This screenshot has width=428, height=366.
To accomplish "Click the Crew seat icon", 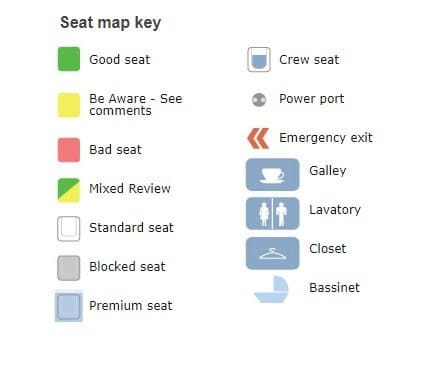I will pyautogui.click(x=259, y=60).
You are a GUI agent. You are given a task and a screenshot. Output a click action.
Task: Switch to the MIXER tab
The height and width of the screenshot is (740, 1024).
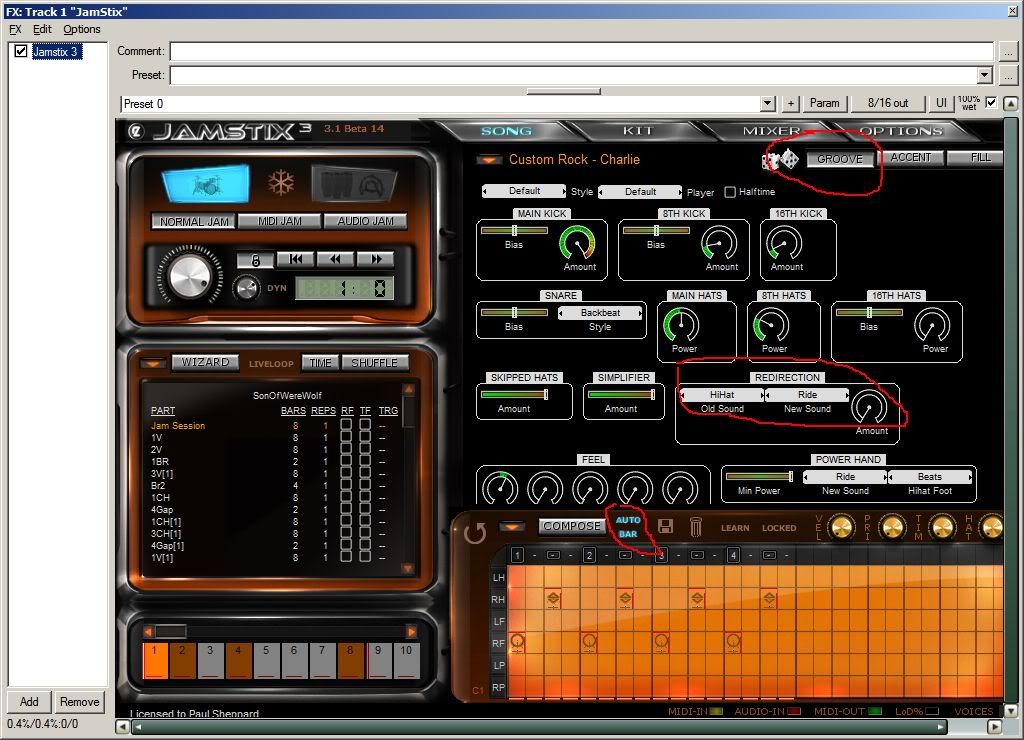(771, 131)
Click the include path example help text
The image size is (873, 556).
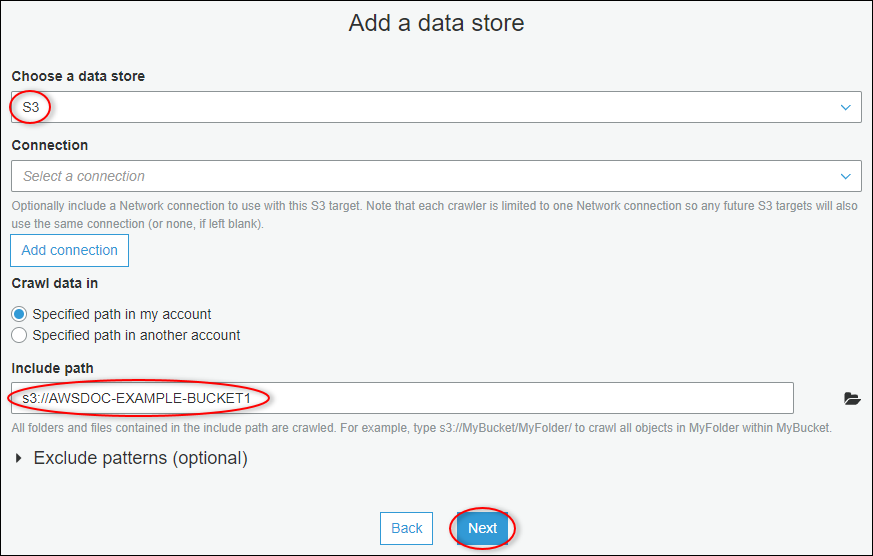[421, 428]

##########

题目设定: 请将从包含“Click the include path example help text”的那一行起直至最后一行的各行重新写出，把其中的“help text”替换为“tooltip text”，其余内容一律保持不变，答案中不得包含图片。

完成结果:
Click the include path example tooltip text
The image size is (873, 556).
[421, 428]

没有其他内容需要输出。